* EXERCISE OBJECTIVE: Restate all the data word for word, leaving nothing out.
------------
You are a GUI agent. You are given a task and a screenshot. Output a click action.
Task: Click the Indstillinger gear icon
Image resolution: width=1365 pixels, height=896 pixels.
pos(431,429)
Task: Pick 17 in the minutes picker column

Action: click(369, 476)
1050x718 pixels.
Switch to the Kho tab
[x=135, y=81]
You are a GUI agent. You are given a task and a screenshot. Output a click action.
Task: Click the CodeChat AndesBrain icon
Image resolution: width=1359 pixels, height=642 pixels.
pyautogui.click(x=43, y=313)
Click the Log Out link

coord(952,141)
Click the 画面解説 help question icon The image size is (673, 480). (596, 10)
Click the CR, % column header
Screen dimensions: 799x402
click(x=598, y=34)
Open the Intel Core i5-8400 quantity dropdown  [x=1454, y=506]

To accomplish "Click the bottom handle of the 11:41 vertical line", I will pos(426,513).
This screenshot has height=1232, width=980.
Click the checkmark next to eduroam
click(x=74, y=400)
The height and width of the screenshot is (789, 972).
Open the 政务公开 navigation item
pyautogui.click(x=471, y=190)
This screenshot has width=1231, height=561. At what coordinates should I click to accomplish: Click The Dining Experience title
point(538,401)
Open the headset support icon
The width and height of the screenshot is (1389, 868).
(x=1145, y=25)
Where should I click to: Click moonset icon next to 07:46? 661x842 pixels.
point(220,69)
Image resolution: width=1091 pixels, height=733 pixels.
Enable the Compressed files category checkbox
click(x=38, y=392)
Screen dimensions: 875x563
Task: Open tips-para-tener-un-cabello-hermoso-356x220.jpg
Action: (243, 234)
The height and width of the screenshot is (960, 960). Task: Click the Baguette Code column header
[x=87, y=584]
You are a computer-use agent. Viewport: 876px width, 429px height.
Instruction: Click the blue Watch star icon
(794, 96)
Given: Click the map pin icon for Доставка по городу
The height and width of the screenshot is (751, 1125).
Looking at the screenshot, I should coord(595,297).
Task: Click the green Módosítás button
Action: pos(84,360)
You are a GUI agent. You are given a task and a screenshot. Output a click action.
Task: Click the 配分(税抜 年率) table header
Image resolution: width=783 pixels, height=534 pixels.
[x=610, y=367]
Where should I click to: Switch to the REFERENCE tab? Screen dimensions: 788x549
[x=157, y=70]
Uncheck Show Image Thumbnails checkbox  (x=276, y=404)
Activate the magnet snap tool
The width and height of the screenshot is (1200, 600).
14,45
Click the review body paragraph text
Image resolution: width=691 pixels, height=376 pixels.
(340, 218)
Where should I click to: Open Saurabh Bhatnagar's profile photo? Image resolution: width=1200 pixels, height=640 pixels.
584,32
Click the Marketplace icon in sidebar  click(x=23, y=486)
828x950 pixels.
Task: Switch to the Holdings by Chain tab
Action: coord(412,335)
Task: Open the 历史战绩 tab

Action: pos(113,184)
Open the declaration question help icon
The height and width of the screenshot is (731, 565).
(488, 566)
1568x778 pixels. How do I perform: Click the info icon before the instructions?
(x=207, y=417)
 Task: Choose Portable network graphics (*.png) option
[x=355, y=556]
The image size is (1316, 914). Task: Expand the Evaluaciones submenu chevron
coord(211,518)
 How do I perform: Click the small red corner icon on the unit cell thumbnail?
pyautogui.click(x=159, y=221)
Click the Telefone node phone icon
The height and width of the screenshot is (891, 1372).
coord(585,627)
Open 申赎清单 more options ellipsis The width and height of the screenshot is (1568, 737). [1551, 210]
------------
* SOLUTION BELOW:
You are a GUI agent. You are given a task and a screenshot. Output a click action.
Task: Click the Indstillinger gear icon
Image resolution: width=1365 pixels, height=896 pixels.
pos(431,429)
Task: Pick 17 in the minutes picker column

Action: click(369, 476)
1050x718 pixels.
Switch to the Kho tab
[x=135, y=81]
You are a GUI agent. You are given a task and a screenshot. Output a click action.
Task: Click the CodeChat AndesBrain icon
Image resolution: width=1359 pixels, height=642 pixels.
pyautogui.click(x=43, y=313)
Click the Log Out link

coord(952,141)
Click the 画面解説 help question icon The image size is (673, 480). (596, 10)
Click the CR, % column header
Screen dimensions: 799x402
click(x=598, y=34)
Open the Intel Core i5-8400 quantity dropdown  [x=1454, y=506]

To accomplish "Click the bottom handle of the 11:41 vertical line", I will pos(426,513).
This screenshot has height=1232, width=980.
Click the checkmark next to eduroam
click(x=74, y=400)
The height and width of the screenshot is (789, 972).
Open the 政务公开 navigation item
pyautogui.click(x=471, y=190)
This screenshot has width=1231, height=561. At what coordinates should I click to accomplish: Click The Dining Experience title
point(538,401)
Open the headset support icon
The width and height of the screenshot is (1389, 868).
(x=1145, y=25)
Where should I click to: Click moonset icon next to 07:46? 661x842 pixels.
point(220,69)
Image resolution: width=1091 pixels, height=733 pixels.
Enable the Compressed files category checkbox
click(x=38, y=392)
Screen dimensions: 875x563
Task: Open tips-para-tener-un-cabello-hermoso-356x220.jpg
Action: (243, 234)
The height and width of the screenshot is (960, 960). Task: Click the Baguette Code column header
[x=87, y=584]
You are a computer-use agent. Viewport: 876px width, 429px height.
Instruction: Click the blue Watch star icon
(794, 96)
Given: Click the map pin icon for Доставка по городу
The height and width of the screenshot is (751, 1125).
Looking at the screenshot, I should coord(595,297).
Task: Click the green Módosítás button
Action: pos(84,360)
You are a GUI agent. You are given a task and a screenshot. Output a click action.
Task: Click the 配分(税抜 年率) table header
Image resolution: width=783 pixels, height=534 pixels.
[x=610, y=367]
Where should I click to: Switch to the REFERENCE tab? Screen dimensions: 788x549
[x=157, y=70]
Uncheck Show Image Thumbnails checkbox  (x=276, y=404)
Activate the magnet snap tool
The width and height of the screenshot is (1200, 600).
14,45
Click the review body paragraph text
Image resolution: width=691 pixels, height=376 pixels.
(340, 218)
Where should I click to: Open Saurabh Bhatnagar's profile photo? Image resolution: width=1200 pixels, height=640 pixels.
584,32
Click the Marketplace icon in sidebar  click(x=23, y=486)
828x950 pixels.
Task: Switch to the Holdings by Chain tab
Action: coord(412,335)
Task: Open the 历史战绩 tab

Action: pos(113,184)
Open the declaration question help icon
The height and width of the screenshot is (731, 565).
(488, 566)
1568x778 pixels. How do I perform: Click the info icon before the instructions?
(x=207, y=417)
 Task: Choose Portable network graphics (*.png) option
[x=355, y=556]
The image size is (1316, 914). Task: Expand the Evaluaciones submenu chevron
coord(211,518)
 How do I perform: Click the small red corner icon on the unit cell thumbnail?
pyautogui.click(x=159, y=221)
Click the Telefone node phone icon
The height and width of the screenshot is (891, 1372).
coord(585,627)
Open 申赎清单 more options ellipsis The width and height of the screenshot is (1568, 737). [1551, 210]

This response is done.